# [Try it]
Set down the final stretch of the data, from the line that holds "This screenshot has" through the last line, both included, with pictures left out.

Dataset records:
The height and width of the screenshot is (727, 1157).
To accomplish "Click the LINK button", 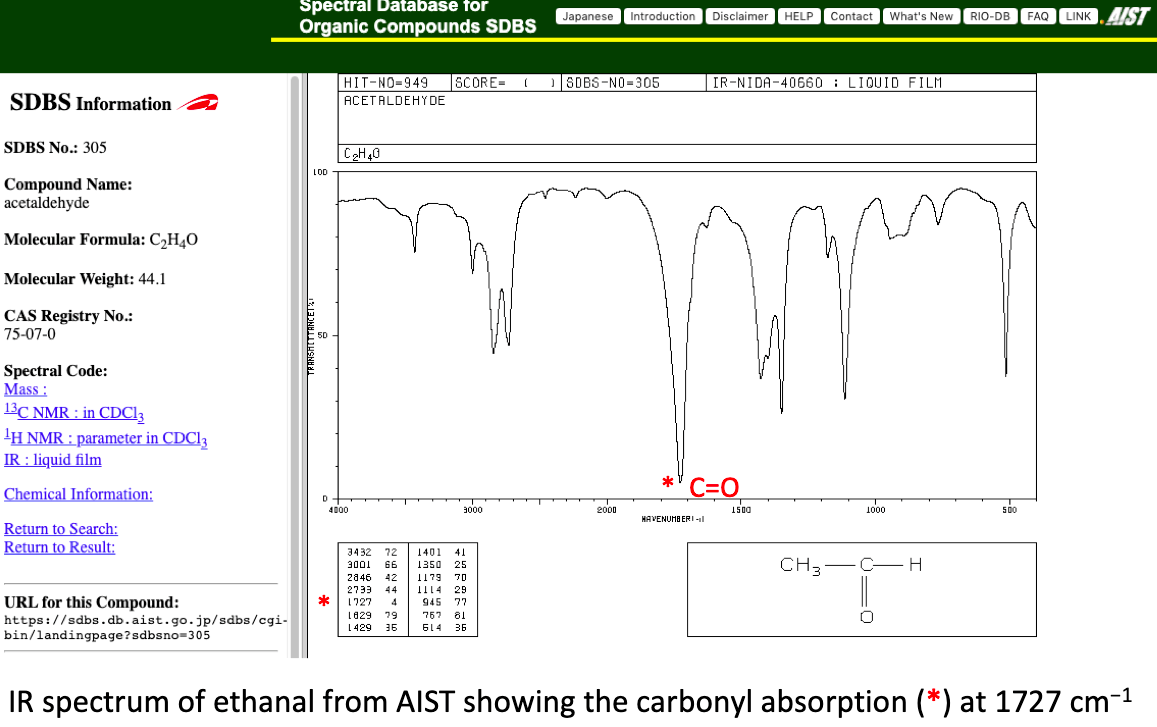I will click(1077, 17).
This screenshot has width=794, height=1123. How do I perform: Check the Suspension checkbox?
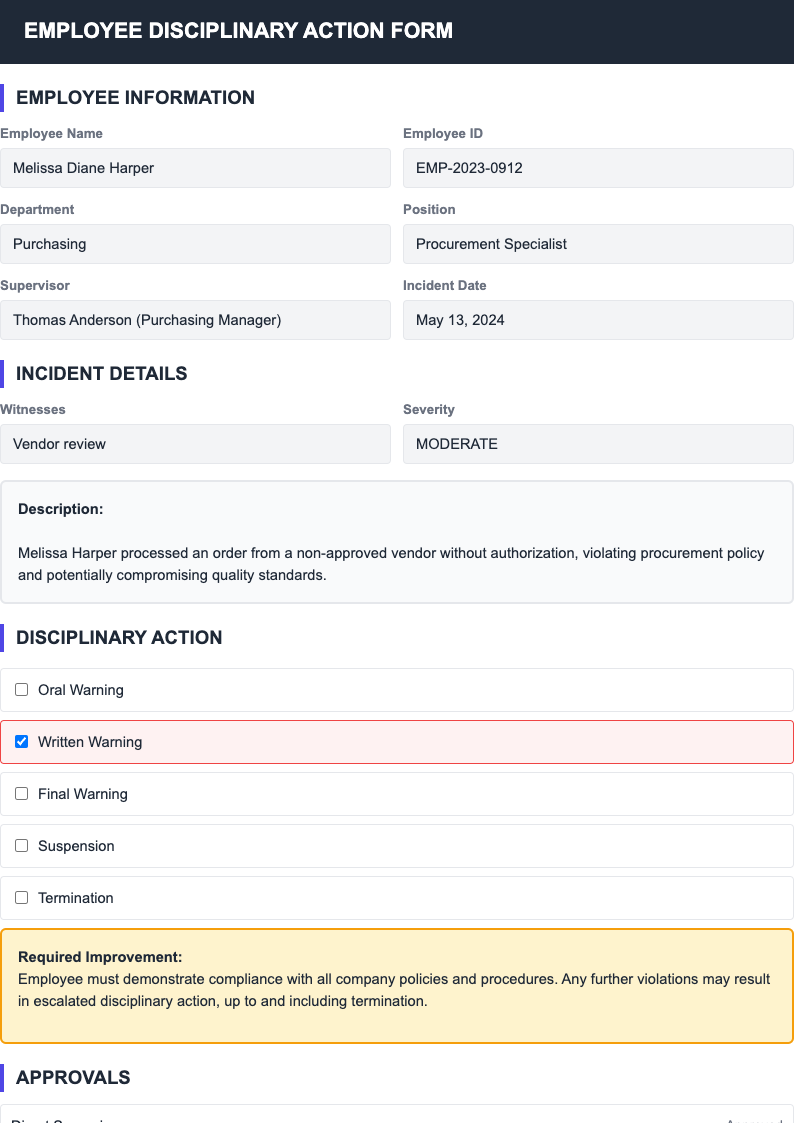tap(21, 845)
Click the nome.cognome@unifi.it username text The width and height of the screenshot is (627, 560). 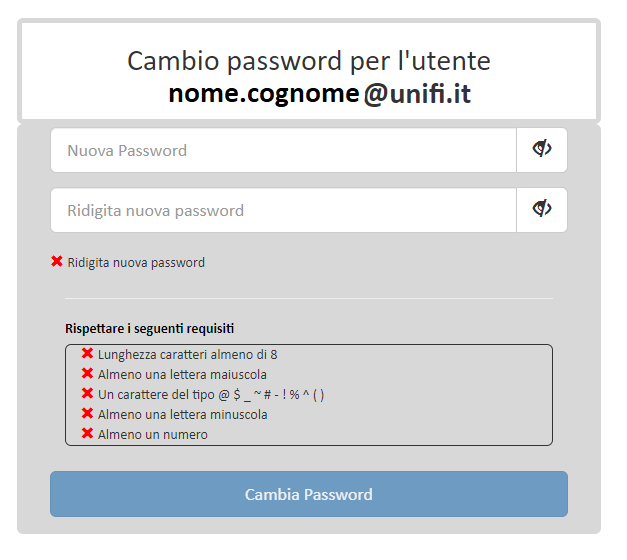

# [Solution below]
This screenshot has width=794, height=1123. How do I perform: Check the Suspension checkbox?
tap(21, 845)
Click the nome.cognome@unifi.it username text The width and height of the screenshot is (627, 560). 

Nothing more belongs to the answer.